EXTRACT:
==============================

Finalizers, again!

Manuel M T Chakravarty chak at cse.unsw.edu.au
Thu Feb 27 07:47:23 EST 2003


I have just read Hans Boehm's POPL paper on finalizers.  His
suggestion for the use of finalizers in single-threaded
systems is to provide a `runFinalizers' routine, instead of
relying on the asynchronous execution that, as established,
requires support for concurrency.  I am not sure whether we
have given this option really serious consideration.

Why may this option be interesting?  It may allow us to have
Haskell finalizers after all.  As Boehm explains,
``finalizers generally fall into two categories: Those that
simply deallocate operating system resources and those that
touch other user data structures.''  It seems that we
currently, probably due to our FFI bias, concentrate on the
former kind.  The main benefit of Haskell finalizers, apart
from convenience, is the ability to process Haskell
structures.

As I understand Boehm, we might adopt the following design:

* Finalizers are normal Haskell routines.

* When the GC discovers that a finalizer becomes enabled, it
  is added into a list of enabled finalizers (but not run in
  a single-threaded system).

==============================

DATA EXTRACTS:
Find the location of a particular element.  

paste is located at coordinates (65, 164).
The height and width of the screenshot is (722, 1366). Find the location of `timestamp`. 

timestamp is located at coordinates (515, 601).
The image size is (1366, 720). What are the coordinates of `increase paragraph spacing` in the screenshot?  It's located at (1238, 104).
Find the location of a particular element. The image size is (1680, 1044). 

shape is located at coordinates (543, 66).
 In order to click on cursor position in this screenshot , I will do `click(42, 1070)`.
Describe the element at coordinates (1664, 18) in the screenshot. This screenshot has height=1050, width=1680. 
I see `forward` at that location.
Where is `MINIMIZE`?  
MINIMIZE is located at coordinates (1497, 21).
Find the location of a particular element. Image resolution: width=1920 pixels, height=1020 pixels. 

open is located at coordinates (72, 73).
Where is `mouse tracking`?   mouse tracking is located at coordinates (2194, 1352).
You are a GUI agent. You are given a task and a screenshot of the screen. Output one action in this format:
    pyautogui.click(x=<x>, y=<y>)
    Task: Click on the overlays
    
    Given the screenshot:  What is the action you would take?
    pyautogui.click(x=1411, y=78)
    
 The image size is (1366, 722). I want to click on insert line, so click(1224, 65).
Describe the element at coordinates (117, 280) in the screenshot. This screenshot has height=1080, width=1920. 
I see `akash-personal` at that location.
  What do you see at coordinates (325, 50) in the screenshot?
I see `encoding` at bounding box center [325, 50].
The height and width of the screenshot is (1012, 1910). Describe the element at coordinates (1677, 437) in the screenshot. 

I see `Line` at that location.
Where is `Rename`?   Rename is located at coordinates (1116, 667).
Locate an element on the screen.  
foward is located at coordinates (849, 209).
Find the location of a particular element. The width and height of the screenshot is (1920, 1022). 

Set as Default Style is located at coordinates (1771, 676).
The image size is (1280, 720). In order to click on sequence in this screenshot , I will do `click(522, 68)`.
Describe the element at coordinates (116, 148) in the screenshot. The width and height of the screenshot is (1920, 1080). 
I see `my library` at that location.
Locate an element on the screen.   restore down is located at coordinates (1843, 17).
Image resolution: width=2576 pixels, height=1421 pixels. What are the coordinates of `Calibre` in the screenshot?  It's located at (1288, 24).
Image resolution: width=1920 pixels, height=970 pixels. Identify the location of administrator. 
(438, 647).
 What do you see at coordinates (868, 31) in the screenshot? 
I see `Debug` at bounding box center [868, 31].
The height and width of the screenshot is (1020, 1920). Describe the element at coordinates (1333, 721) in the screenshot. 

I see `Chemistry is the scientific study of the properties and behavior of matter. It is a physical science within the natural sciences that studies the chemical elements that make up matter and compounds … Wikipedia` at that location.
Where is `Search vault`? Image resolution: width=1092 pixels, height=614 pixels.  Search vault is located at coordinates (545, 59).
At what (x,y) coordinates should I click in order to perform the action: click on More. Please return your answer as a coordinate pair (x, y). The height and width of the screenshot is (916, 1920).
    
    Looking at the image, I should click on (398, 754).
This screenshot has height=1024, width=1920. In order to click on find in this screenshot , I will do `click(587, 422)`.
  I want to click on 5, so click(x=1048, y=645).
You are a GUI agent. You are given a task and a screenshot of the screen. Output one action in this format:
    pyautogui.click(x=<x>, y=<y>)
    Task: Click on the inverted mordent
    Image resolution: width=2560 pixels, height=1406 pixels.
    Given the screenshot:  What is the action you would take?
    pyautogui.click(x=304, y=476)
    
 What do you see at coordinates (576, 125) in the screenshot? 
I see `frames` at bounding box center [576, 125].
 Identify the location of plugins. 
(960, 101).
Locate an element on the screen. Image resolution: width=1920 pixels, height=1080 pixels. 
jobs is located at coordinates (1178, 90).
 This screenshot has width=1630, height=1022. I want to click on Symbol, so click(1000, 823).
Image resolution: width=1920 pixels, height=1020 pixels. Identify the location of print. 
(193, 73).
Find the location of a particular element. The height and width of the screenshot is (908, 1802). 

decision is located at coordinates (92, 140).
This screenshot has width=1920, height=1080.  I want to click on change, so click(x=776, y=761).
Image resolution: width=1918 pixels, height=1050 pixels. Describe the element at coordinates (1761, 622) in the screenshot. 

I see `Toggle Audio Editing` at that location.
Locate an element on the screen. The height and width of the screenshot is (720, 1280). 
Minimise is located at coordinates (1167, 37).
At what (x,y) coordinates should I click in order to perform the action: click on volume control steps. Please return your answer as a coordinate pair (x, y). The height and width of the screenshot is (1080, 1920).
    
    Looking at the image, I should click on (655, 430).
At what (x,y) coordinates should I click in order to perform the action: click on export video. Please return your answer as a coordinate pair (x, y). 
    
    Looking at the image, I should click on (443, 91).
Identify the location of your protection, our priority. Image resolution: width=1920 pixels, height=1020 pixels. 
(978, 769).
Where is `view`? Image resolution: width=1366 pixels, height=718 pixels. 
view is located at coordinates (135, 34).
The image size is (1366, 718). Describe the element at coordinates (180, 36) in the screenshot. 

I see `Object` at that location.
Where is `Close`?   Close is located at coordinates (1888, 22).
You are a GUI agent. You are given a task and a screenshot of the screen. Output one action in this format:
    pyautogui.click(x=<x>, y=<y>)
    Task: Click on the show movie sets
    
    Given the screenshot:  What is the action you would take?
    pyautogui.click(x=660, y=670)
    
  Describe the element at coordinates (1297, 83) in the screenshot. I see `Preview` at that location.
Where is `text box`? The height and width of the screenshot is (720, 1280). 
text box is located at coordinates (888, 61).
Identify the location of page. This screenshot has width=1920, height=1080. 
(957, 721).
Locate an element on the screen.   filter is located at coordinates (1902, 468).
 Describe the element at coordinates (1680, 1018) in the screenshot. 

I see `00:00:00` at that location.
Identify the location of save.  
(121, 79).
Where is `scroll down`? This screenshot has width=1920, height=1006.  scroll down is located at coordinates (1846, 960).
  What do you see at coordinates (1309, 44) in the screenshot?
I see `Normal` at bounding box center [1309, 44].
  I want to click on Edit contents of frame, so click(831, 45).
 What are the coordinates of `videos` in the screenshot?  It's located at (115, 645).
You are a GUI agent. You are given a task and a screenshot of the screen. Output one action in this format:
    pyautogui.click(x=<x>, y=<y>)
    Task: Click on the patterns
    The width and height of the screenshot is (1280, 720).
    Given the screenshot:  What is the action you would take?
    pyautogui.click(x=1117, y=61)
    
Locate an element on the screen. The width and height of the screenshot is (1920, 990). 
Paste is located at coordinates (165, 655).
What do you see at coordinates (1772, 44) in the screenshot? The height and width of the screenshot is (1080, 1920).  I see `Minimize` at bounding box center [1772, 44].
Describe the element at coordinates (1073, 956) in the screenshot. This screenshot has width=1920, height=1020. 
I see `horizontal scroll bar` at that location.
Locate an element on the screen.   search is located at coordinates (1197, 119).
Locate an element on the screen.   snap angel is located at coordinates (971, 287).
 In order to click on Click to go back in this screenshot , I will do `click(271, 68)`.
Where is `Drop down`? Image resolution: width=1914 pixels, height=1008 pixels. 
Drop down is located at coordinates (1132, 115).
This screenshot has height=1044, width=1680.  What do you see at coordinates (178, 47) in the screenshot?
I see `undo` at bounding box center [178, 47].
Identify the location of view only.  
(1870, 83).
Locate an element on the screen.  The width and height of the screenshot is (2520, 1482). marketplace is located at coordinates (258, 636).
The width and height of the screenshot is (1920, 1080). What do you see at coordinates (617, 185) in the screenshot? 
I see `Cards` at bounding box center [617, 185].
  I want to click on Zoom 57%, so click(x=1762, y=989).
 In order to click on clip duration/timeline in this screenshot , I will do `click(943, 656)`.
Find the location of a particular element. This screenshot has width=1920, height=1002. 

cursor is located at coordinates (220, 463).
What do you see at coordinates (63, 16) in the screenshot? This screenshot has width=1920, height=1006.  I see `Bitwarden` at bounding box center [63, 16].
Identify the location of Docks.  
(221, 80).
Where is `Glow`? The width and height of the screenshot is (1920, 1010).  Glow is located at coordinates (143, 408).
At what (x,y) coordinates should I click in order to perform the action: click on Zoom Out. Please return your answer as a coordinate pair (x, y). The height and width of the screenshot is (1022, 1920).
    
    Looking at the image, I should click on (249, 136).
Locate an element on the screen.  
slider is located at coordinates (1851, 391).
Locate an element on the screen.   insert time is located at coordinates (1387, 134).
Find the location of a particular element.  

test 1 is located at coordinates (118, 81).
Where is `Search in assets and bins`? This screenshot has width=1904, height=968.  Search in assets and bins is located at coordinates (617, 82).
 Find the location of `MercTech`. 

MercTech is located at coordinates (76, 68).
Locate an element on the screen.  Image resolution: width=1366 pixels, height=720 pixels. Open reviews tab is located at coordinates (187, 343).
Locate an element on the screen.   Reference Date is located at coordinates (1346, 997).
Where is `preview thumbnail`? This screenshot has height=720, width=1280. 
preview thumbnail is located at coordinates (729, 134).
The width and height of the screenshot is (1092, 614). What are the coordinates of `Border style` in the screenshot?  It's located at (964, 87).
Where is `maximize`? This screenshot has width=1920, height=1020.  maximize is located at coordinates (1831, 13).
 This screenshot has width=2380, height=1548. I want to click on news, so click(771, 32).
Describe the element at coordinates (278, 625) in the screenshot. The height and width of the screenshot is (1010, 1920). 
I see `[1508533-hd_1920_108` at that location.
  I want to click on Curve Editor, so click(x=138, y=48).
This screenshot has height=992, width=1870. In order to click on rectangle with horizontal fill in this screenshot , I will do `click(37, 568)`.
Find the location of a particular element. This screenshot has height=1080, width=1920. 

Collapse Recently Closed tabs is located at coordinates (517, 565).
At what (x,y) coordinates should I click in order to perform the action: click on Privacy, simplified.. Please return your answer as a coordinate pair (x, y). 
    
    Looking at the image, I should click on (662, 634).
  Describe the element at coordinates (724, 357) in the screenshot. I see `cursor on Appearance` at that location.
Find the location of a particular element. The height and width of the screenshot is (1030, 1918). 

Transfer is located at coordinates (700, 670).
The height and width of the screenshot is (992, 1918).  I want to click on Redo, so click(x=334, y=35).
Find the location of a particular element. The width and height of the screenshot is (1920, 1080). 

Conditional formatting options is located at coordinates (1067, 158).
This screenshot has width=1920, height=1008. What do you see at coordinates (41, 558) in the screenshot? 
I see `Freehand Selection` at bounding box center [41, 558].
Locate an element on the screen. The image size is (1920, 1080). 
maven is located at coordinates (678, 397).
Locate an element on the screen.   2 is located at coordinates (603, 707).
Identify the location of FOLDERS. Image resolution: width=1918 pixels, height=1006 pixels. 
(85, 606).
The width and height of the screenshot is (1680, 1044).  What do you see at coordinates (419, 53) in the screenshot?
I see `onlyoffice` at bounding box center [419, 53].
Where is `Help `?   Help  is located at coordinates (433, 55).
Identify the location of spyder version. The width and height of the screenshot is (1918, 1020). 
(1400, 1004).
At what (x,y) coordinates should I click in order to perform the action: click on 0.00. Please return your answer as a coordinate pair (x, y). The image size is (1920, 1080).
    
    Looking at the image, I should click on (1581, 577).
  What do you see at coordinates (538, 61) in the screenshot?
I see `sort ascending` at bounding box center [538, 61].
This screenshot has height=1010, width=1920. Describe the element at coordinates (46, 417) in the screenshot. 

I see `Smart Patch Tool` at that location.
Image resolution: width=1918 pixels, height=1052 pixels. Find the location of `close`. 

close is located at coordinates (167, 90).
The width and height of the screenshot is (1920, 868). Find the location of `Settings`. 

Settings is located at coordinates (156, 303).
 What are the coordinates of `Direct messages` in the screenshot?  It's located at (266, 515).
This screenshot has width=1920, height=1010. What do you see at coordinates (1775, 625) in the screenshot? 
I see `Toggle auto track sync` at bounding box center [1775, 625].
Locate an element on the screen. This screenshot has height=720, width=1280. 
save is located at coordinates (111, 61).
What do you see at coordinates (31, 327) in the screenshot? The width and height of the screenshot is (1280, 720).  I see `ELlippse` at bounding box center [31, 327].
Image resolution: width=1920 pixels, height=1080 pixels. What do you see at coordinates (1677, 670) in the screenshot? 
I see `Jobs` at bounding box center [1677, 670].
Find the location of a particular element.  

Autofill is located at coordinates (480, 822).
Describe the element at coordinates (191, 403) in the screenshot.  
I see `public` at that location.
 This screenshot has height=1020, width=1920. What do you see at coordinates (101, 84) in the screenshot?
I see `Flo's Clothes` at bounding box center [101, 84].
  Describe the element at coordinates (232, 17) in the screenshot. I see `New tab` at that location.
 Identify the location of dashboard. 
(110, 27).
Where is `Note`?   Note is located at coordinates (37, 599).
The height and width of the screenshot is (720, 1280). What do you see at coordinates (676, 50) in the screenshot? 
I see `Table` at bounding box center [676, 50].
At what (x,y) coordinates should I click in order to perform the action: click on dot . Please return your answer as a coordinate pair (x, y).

==============================

WORK TASK 1: In the body of the finalizers message below the date line, list every abbreviation written entirely in capital letters.
WORK TASK 2: According to the finalizers message, what does Boehm suggest providing for single-threaded systems in place of asynchronous execution?
WORK TASK 3: Quote the stretch of the finalizers message from "Finalizers, again!" through "really serious consideration.".

RESPONSE BOX 1: POPL, FFI, GC

RESPONSE BOX 2: A `runFinalizers' routine.

RESPONSE BOX 3:
Finalizers, again!

Manuel M T Chakravarty chak at cse.unsw.edu.au
Thu Feb 27 07:47:23 EST 2003


I have just read Hans Boehm's POPL paper on finalizers.  His
suggestion for the use of finalizers in single-threaded
systems is to provide a `runFinalizers' routine, instead of
relying on the asynchronous execution that, as established,
requires support for concurrency.  I am not sure whether we
have given this option really serious consideration.